Yes you were referring to the nameplate cost for peak power and comparing it to the nameplate cost for continuous power. Parden the appearnce of being condenscending. It was more irritation with your use of a common but fallacious comparison. Equally irritating is the press release that states "this plant will provide the power needed by 100,000 homes". Yes, at noon on a sunny day, when the occupants are at work.
Gas-fired plants tend to have the lowest capital costs and, up to recently, high fuel costs. The drop in NG costs has changed that. The good news is that the cost of expensive peak power should be coming down - hopefully.
The total cost you quote is closer to what I would have expected for an American-sited nuclear power plant.

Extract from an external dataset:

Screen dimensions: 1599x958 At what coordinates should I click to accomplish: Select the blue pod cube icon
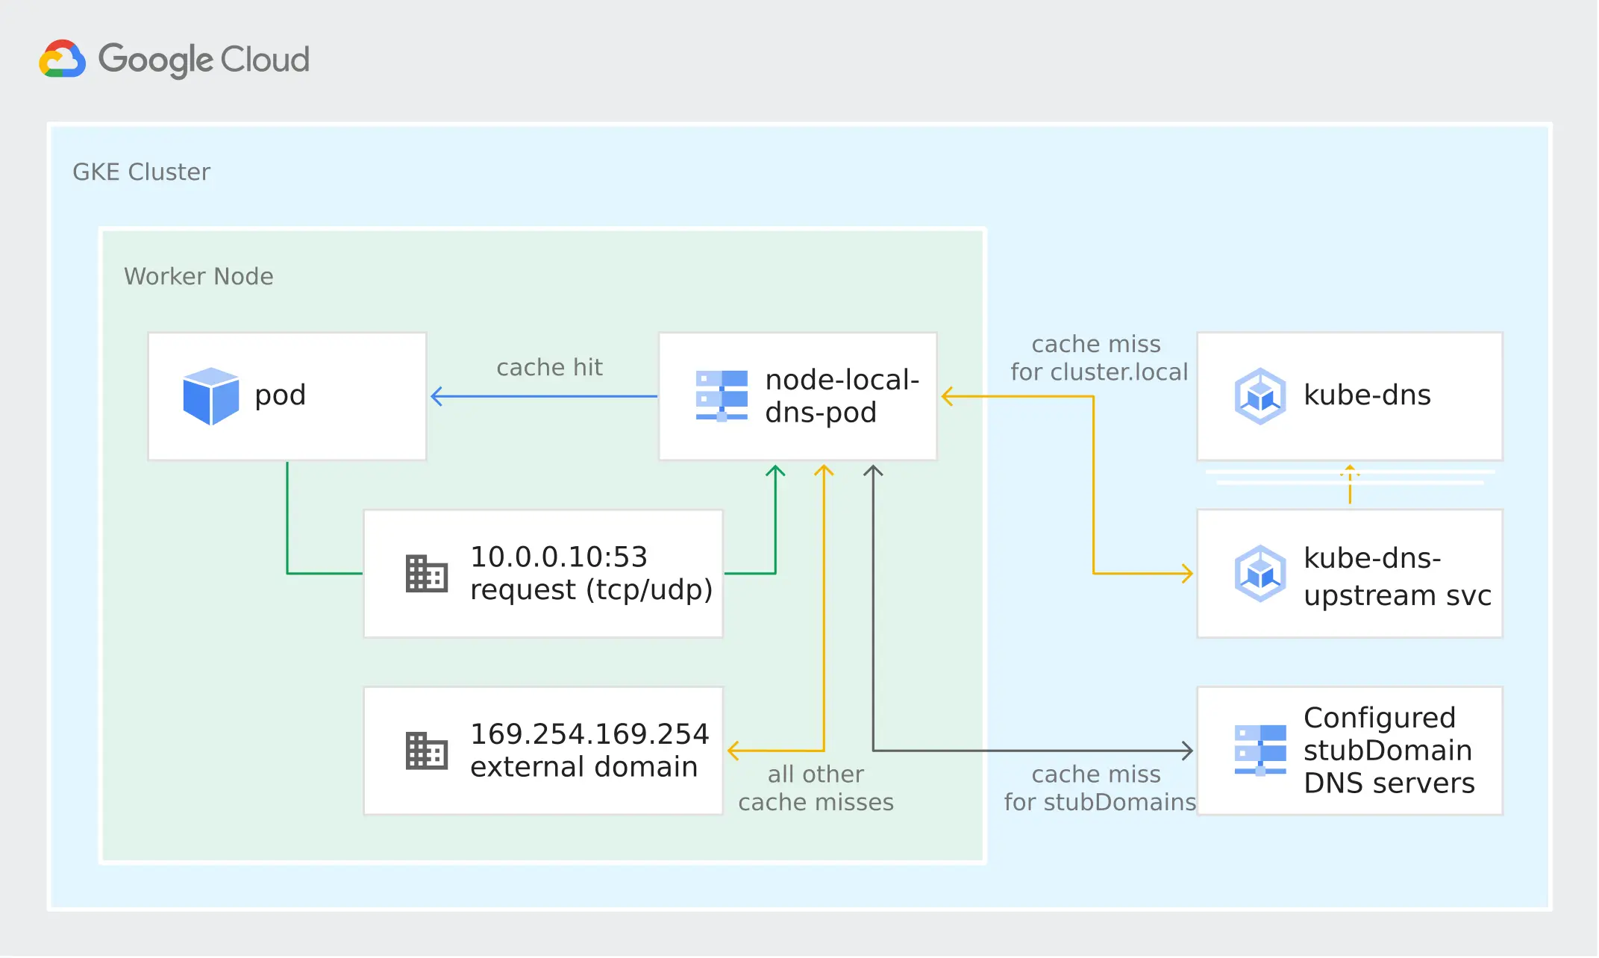pyautogui.click(x=211, y=395)

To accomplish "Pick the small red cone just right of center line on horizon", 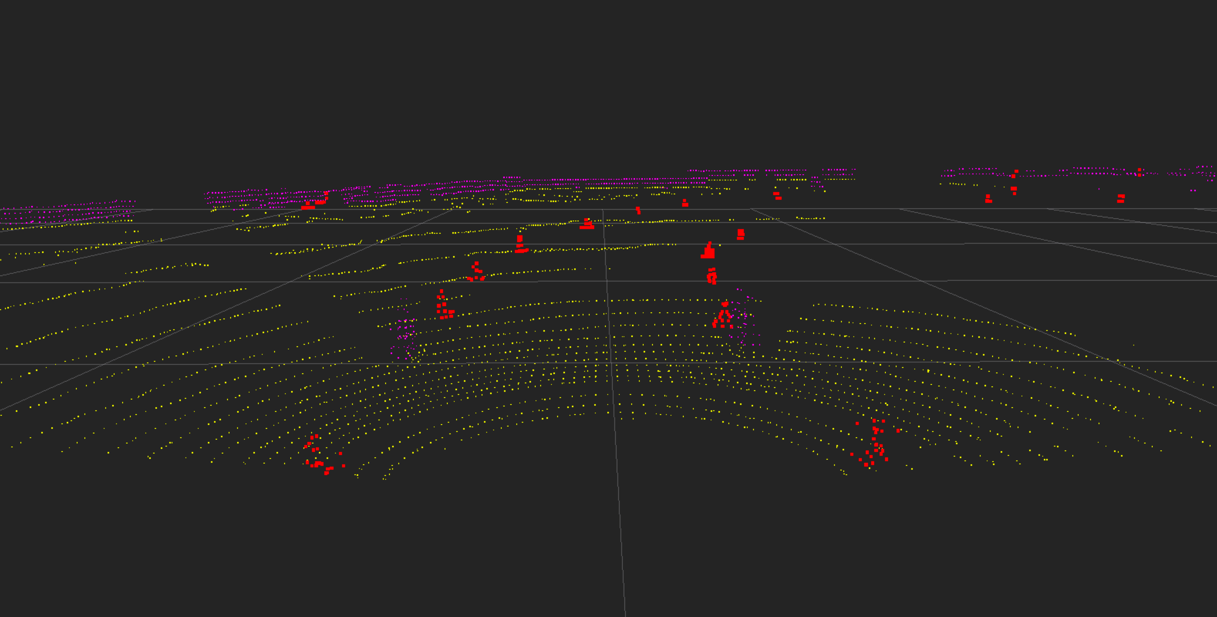I will point(638,210).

The cost of the Chinese plants are the contracted prices, agreed to by Westinghouse. Hopefully for them, they have done the arithmentic correctly. They are well on their way in the construction of the first two plants, and I haven't heard of overruns.
Operating costs of nuclear plants are not all that different, in terms of $/Mwh, from solar plants. In both cases capital costs overwhelm operating costs (fuel, spent fuel storage, repair, eventual shutdown costs for nuclear plants). A nuclear plant in the desert SW, Palo Verde, sells power to power companies for 3 c/kwh, covers operating and capital costs, and makes a decent profit for its owners. Its capacity factor has been running at about 95% for the last several years.
But but you forgot about clean coal. It’s the future don't you know...(at least according to cleancoalusa.org and americaspower.org)
You might recall ads from them popping up some time back, the ones where they plug into a lump of coal with an electrical cord. Never mind they don't have a single large scale plant demonstrating the technology they are promoting. A triumph of media over engineering...
Then again according to Lomborg it makes little sense from an investment standpoint, so hey let’s keep on burning...
I'm not sure how well that all relates to those ingenious Kentuckians but I applaud their reforestation efforts.